Adding new data policies is described here.

ESRF data policy¶

Data diagram

Directory structure¶

The directory in which files are saved is derived from the proposal, collection and dataset name provided by the user. The functions described below change these three and notify the data policy services.

Change proposal¶

DEMO  [1]: newproposal("hg123")
Proposal set to 'hg123'
Data path: /data/visitor/hg123/id00/sample/sample_0001

When no proposal name is given, the default proposal is inhouse proposal {beamline}{yymm}. For example at ID21 in January 2020 the default proposal name is id212001.

The data root directory is derived from the proposal name

no name given: /data/{beamline}/inhouse/
name starts with the beamline name: /data/{beamline}/inhouse/
test*, tmp* or temp*: /data/{beamline}/tmp/
all other names: /data/visitor/

These root paths can be configured but these are the defaults.

Change collection¶

A collection is a group of datasets that share some characteristics

DEMO  [2]: newcollection("sample1")
Dataset collection set to 'sample1'
Data path: /data/visitor/hg123/id00/sample1/sample1_0001

When no collection name is given, the default “sample” is used. Note that you can always come back to an existing collection to add more dataset.

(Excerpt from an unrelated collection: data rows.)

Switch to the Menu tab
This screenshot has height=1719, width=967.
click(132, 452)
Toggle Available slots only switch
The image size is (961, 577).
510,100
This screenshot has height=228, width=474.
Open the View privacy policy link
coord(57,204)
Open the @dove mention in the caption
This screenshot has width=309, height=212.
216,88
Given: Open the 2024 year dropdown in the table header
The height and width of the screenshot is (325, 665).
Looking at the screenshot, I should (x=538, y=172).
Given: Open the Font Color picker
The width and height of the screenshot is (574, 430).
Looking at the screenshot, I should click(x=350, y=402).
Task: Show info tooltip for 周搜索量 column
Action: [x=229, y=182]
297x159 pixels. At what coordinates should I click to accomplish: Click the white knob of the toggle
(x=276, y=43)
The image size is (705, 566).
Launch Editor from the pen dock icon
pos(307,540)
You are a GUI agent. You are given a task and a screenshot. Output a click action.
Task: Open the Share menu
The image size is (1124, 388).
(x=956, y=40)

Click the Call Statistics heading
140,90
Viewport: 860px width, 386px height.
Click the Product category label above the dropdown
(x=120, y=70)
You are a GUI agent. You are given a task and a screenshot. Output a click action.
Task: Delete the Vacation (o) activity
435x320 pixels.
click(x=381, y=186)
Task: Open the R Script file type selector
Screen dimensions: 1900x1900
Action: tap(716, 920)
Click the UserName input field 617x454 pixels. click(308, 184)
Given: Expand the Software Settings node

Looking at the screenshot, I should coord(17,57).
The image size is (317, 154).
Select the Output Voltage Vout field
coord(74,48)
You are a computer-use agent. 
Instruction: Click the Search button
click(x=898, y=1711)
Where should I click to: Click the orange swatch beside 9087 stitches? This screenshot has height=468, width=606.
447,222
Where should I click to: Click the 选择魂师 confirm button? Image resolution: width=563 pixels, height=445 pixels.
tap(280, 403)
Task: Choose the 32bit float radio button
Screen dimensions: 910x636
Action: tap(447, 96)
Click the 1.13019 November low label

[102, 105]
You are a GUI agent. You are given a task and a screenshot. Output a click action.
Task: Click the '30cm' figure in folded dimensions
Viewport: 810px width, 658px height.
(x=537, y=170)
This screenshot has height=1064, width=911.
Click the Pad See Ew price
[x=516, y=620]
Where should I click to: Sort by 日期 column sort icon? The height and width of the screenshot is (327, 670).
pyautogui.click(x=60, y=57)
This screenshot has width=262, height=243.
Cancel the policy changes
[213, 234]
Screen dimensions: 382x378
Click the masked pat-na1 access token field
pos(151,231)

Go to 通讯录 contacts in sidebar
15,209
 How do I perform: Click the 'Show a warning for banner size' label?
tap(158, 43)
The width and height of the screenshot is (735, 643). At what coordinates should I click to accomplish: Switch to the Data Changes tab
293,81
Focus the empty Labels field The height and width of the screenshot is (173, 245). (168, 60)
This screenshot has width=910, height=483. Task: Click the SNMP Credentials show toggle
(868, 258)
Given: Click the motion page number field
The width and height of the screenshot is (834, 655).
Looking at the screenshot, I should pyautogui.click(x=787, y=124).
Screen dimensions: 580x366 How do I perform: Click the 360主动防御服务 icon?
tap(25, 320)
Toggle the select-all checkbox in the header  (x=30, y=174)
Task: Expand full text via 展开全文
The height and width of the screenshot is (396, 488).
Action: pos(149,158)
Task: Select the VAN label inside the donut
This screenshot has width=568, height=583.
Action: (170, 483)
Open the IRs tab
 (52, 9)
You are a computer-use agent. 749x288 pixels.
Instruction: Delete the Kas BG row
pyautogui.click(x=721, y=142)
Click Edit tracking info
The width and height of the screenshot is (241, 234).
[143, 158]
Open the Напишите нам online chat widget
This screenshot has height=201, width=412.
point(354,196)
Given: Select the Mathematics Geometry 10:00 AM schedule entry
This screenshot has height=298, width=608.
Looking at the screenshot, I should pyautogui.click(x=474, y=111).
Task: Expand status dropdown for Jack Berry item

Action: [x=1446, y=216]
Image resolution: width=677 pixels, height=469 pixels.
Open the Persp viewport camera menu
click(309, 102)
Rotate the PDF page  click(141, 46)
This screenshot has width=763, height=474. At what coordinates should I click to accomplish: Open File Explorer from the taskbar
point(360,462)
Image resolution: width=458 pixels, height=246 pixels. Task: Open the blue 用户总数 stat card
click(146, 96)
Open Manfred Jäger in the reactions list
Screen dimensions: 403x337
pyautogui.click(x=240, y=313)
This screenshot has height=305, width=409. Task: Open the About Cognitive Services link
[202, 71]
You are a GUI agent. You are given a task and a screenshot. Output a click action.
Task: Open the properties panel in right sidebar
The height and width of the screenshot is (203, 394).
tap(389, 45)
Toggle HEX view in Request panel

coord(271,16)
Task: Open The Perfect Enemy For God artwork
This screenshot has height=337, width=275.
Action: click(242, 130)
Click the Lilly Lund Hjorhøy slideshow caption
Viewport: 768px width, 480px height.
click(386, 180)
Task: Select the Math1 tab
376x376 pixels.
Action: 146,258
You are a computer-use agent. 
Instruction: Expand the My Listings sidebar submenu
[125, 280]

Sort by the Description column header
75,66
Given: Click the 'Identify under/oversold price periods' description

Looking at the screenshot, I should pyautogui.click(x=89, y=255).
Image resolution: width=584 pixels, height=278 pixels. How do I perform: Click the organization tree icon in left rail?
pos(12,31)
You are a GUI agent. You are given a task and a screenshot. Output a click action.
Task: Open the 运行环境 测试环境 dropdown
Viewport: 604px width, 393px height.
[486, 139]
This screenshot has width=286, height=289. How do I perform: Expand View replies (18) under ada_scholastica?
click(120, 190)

When the datasets in a collection share the same sample, you can use

DEMO  [2]: newsample("sample1")
Dataset collection set to 'sample1'
Data path: /data/visitor/hg123/id00/sample1/sample1_0001

Change dataset¶

Named datasets¶

DEMO  [3]: newdataset("area1")
Dataset set to 'area1'
Data path: /data/visitor/hg123/id00/sample1/sample1_area1

When the dataset already exists the name will be automatically incremented (“area1_0002”, “area1_0003”, …). Note that you can never come back to the same dataset after you changed dataset.

Unnamed datasets¶

DEMO  [4]: newdataset()
Dataset set to '0002'
Data path: /data/visitor/hg123/id00/sample1/sample1_0002

The dataset will be named automatically “0001”, “0002”, … The dataset number is independent for each sample. Note that you can never come back to the same dataset after you changed dataset.

Dataset registration¶

The data and metadata of datasets are registered with the ESRF data policy services when configured in the beamline configuration. The command icat_info provides feedback on dataset registration of the current proposal:

DEMO_SESSION [1]: SCAN_SAVING.icat_info()
ICAT proposal time slot:
 proposal    ID002109
 beamline    ID00
 startDate   2021-09-01T12:47:58.948+02:00
 id          *********
 title       ID002109
 url         https://data.esrf.fr/investigation/*********/datasets

Datasets: 3 unconfirmed, 110 confirmed

Unconfirmed datasets:
 Name          Time since end
 sample_0060   0:00:44.645211
 sample_0061   0:00:41.392353
 sample_0062   0:00:17.115062

The first section provides information on the current time slot assigned to the current proposal. The second section shows a list of datasets which have been send to ICAT but have not been registered.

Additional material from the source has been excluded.